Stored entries
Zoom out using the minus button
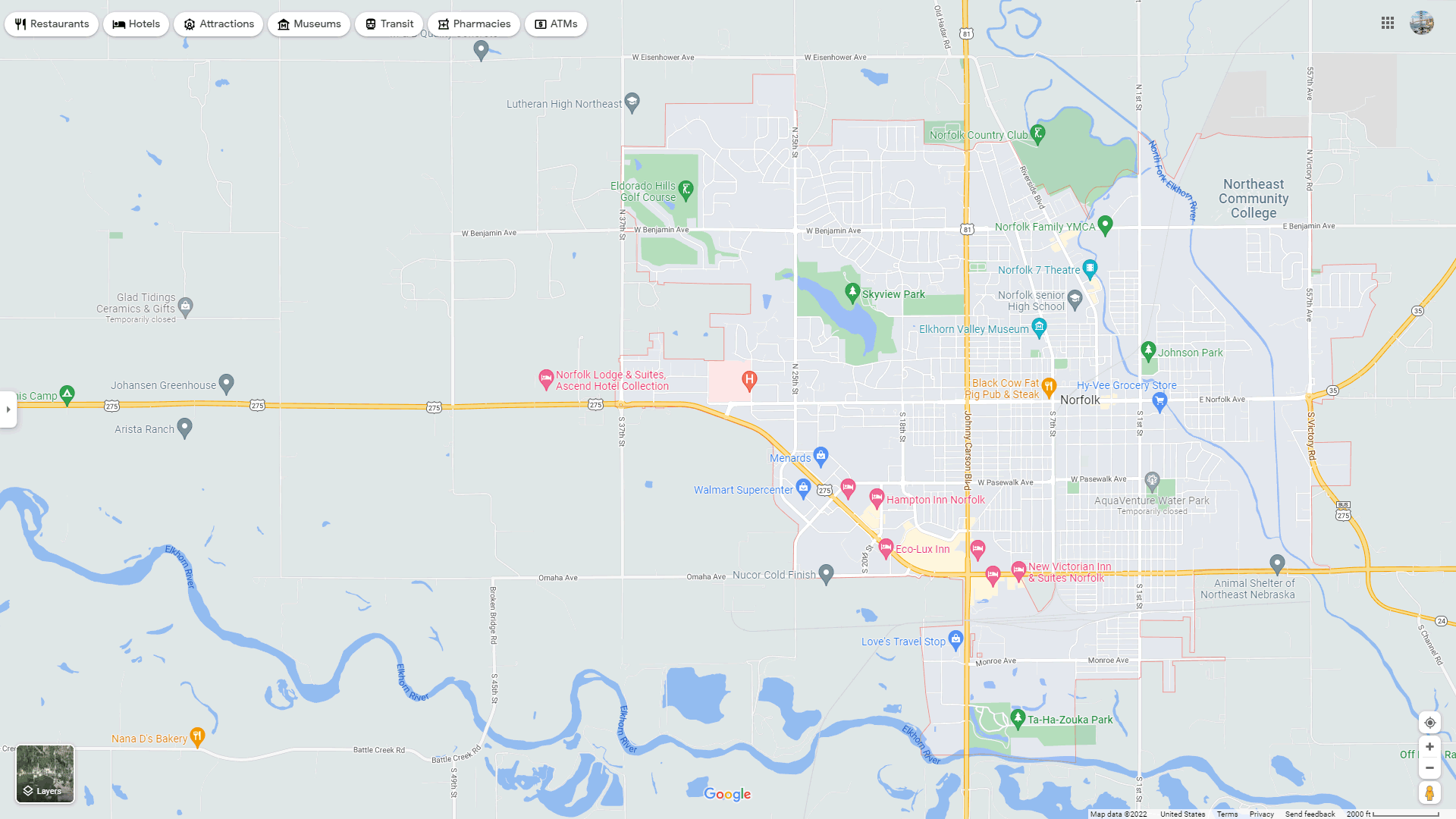This screenshot has height=819, width=1456. tap(1430, 767)
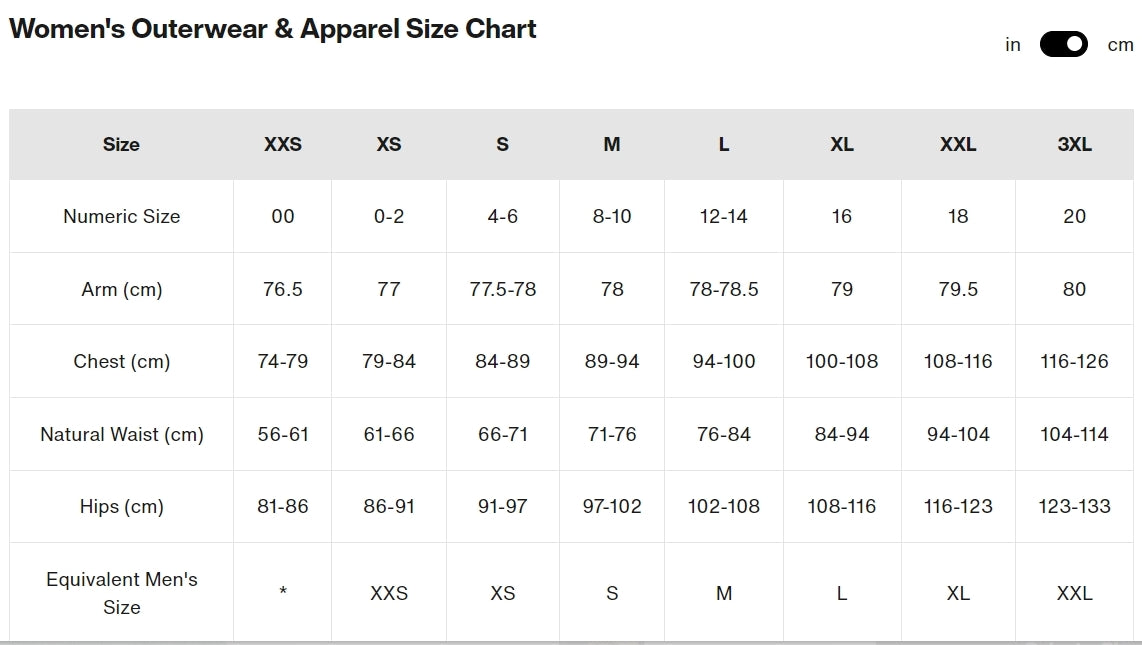Click the 3XL size column header

pos(1074,144)
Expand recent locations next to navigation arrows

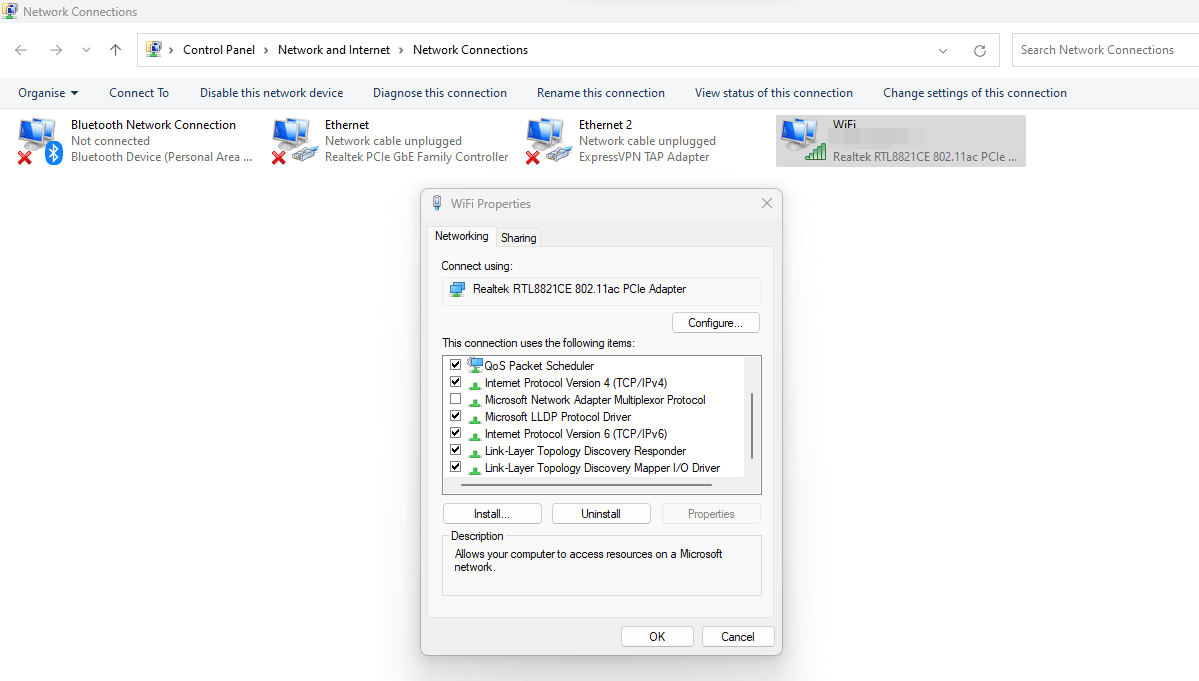point(86,49)
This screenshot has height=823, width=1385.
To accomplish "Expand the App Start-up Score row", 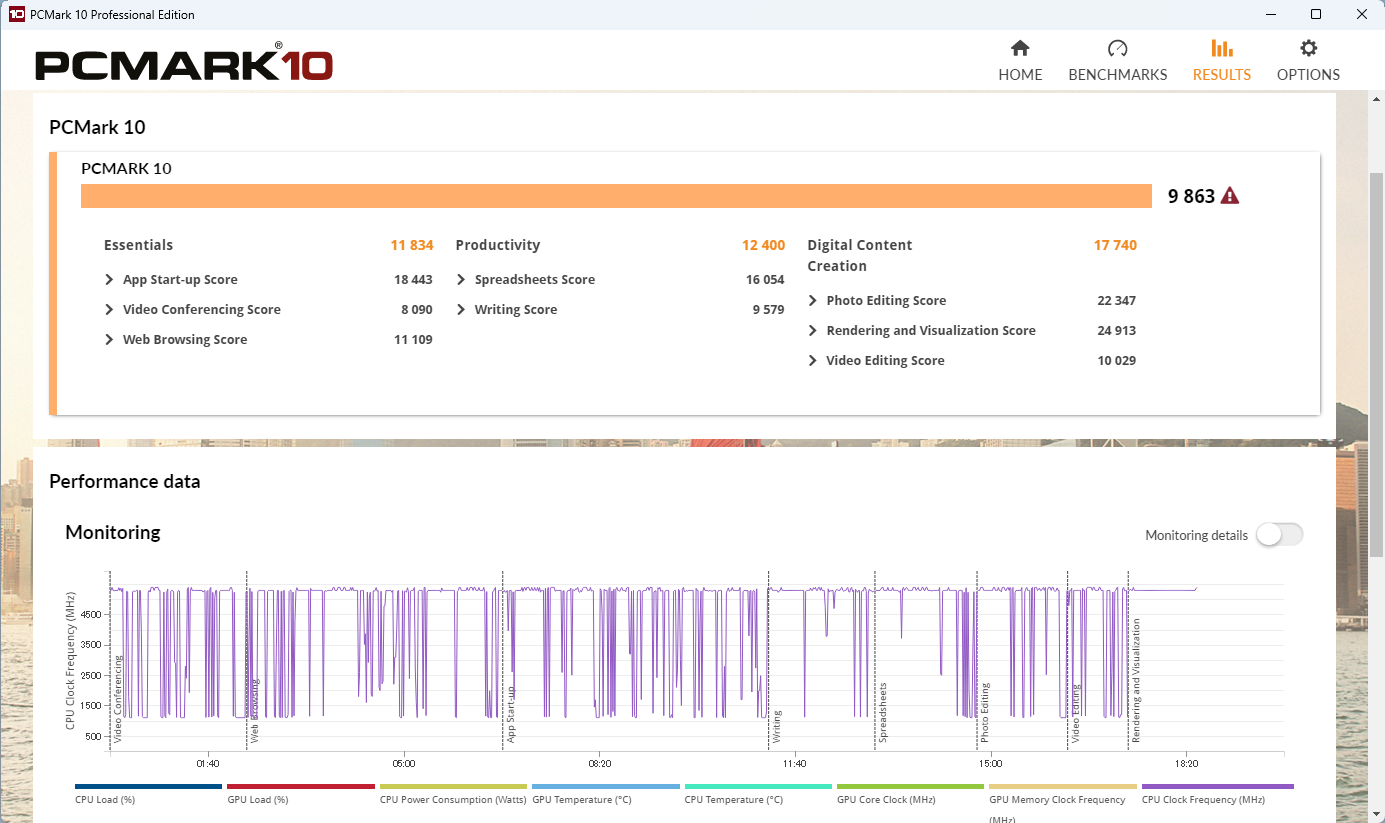I will coord(110,280).
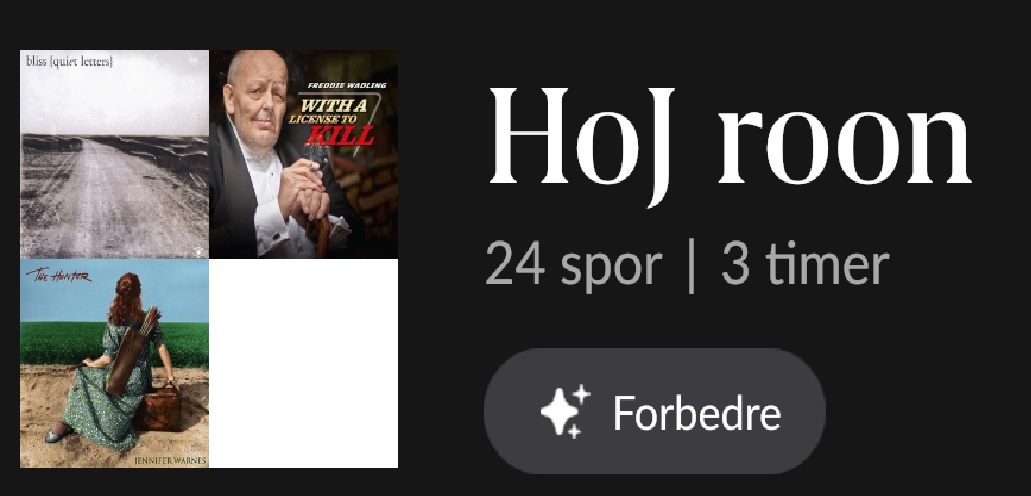This screenshot has height=496, width=1031.
Task: Click the bliss (quiet letters) caption text
Action: click(69, 61)
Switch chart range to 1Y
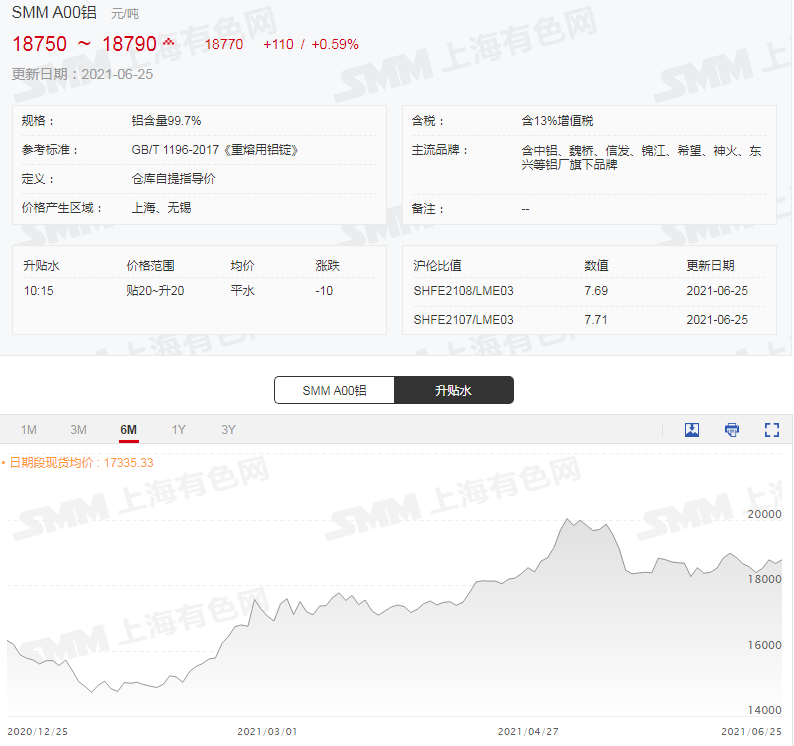 click(178, 430)
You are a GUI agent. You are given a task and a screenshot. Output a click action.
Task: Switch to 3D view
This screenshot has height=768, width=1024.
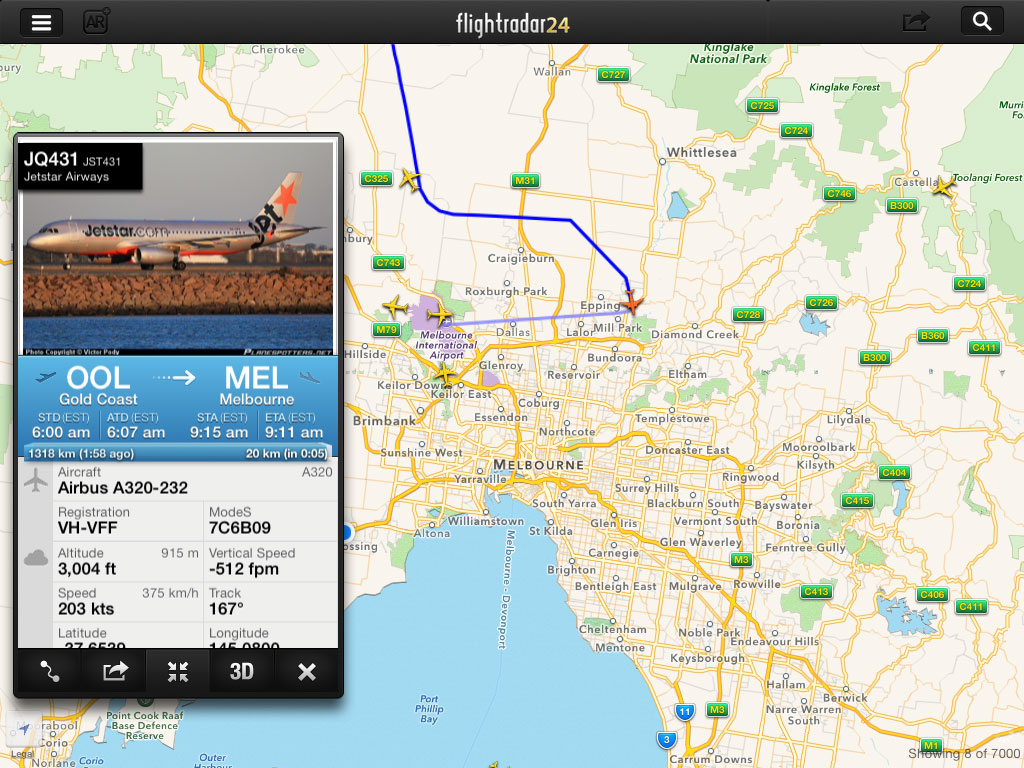[x=242, y=671]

Exercise aim:
Please copy only the lines from the one that contains "Switch chart range to 1Y" through the last line of the records, exactly, and keep every picture out of the copy.

Answer below:
Switch chart range to 1Y
 click(178, 430)
You are a GUI agent. You are given a task and a screenshot. Output a click action.
Task: Switch to 3D view
This screenshot has height=768, width=1024.
[x=242, y=671]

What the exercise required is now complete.